### PROBLEM A
Identify every line of the records that contains the string "coordinates", and copy each of those lines.

### DOCUMENT SECTION
— BEGIN —
Entrepreneurs have been eager to win the backing of Kleiner and Doerr because of his connections and ability to turn their ideas into solid businesses. Of course, Kleiner has financed its share of duds.

Doerr's less successful picks include a $13.8 million stake made in 1998 in Homestore.com, an online real estate company. Several executives of Homestore have pleaded guilty to securities fraud in connection with the company's accounting practices. Homestore's shares rose as high as $138 in January 2000, fell below $1 in January 2003 and are now trading around $5.

Drugstore.com was another Kleiner investment that did not fare well. Kleiner invested $3.9 million in that company in 1999 as part of the KPCB IX fund. After a $90 million initial public offering in July 1999, the company's share's fell, hitting about $1 a share in March 2001. It now trades around $5 a share.

Other prominent duds include a $2 million investment in Kibu, a teen-oriented content site that folded in 2000 and a $2.8 million investment in BroadBand Office, a real estate investment trust that bundled telecommunications services, which filed for bankruptcy protection in 2001 after two years in business.
— END —
### GIVEN ENTRIES
— BEGIN —
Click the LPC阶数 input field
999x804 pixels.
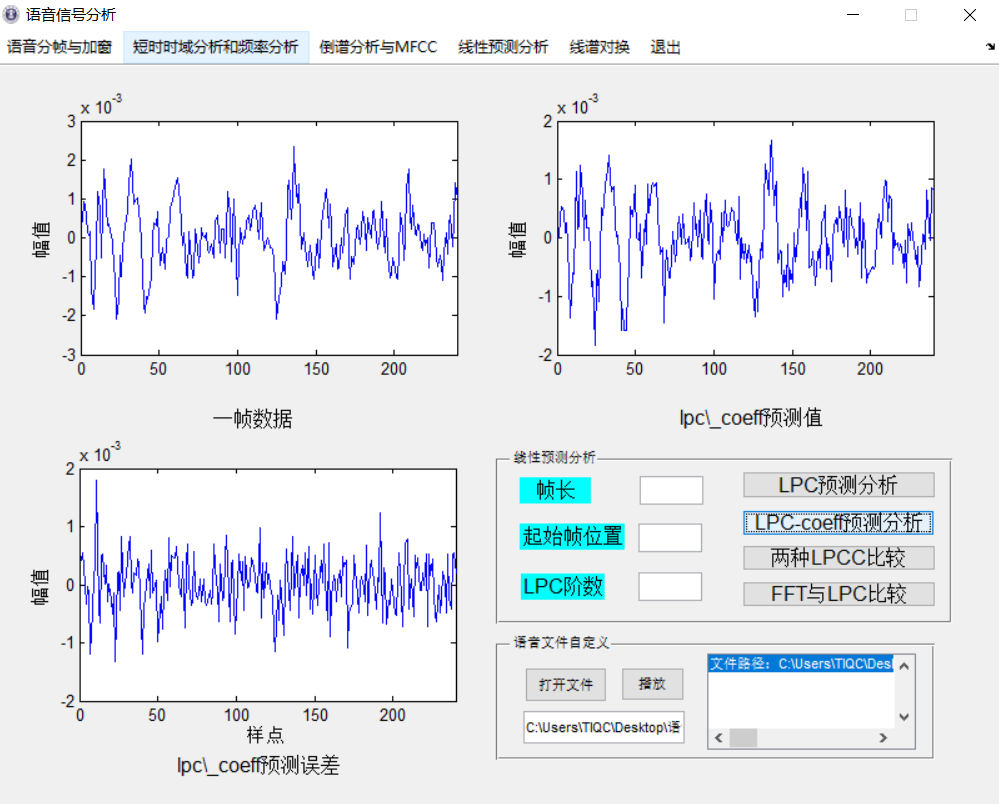(670, 586)
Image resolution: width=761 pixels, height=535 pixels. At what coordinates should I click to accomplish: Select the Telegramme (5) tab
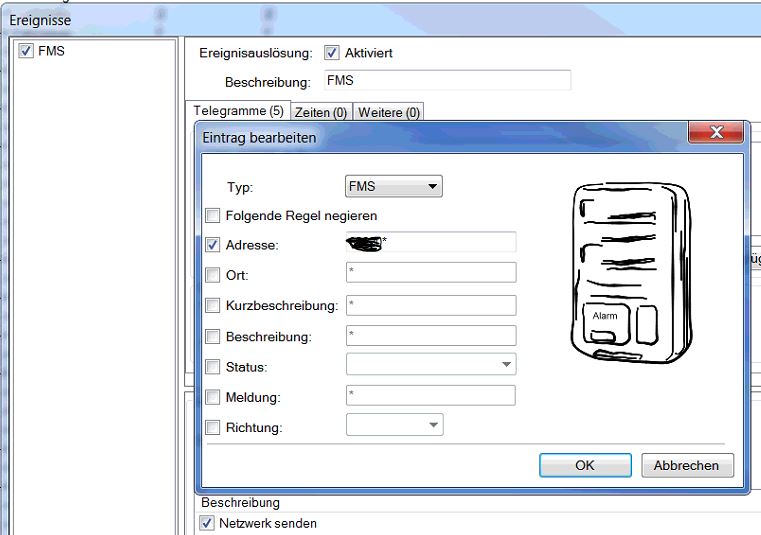[238, 111]
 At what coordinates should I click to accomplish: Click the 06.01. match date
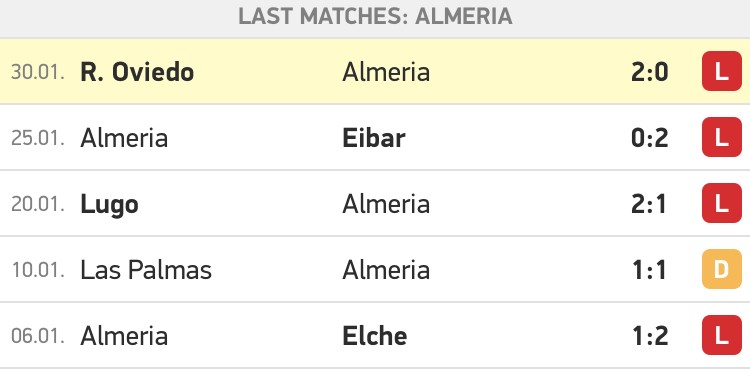pyautogui.click(x=38, y=336)
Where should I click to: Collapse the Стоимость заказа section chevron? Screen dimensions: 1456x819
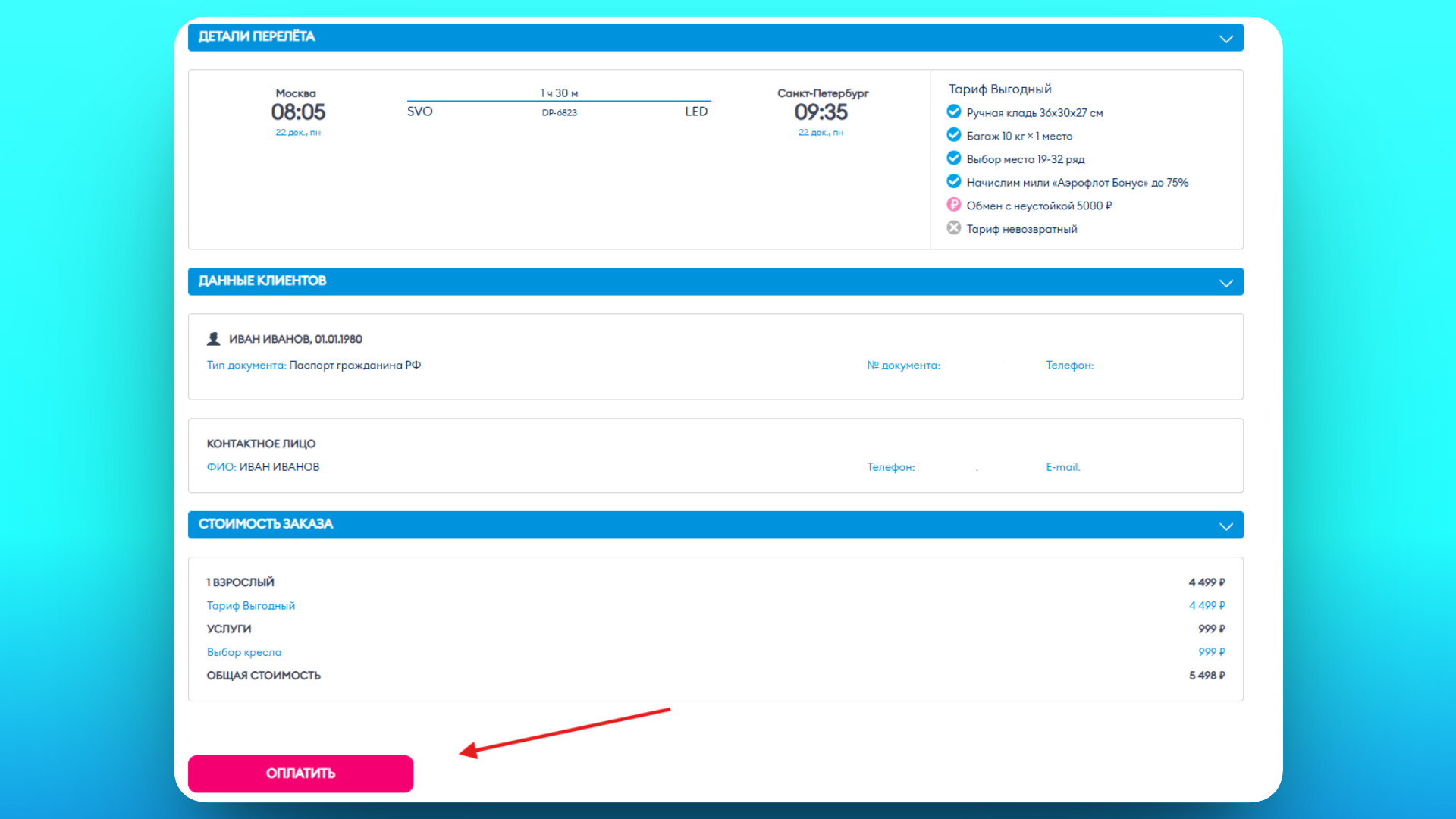(x=1225, y=526)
— END —
### PROBLEM B
Decide whether each statement agrees with the passage on Kleiner's investments, and quote the words that settle it: (i) Kleiner put $3.9 million into Drugstore.com in 1999. (ii) Homestore's shares fell below $1 in January 2000. (iii) BroadBand Office filed for bankruptcy protection after five years in business.

### CORRECT RESPONSE A
Image resolution: width=761 pixels, height=535 pixels. At what coordinates should I click to accomplish: Select the Telegramme (5) tab
 At what coordinates should I click to accomplish: Click the 06.01. match date

### CORRECT RESPONSE B
(i) Yes: "Kleiner invested $3.9 million in that company in 1999 as part of the KPCB IX fund."
(ii) No: "Homestore's shares rose as high as $138 in January 2000, fell below $1 in January 2003"
(iii) No: "which filed for bankruptcy protection in 2001 after two years in business."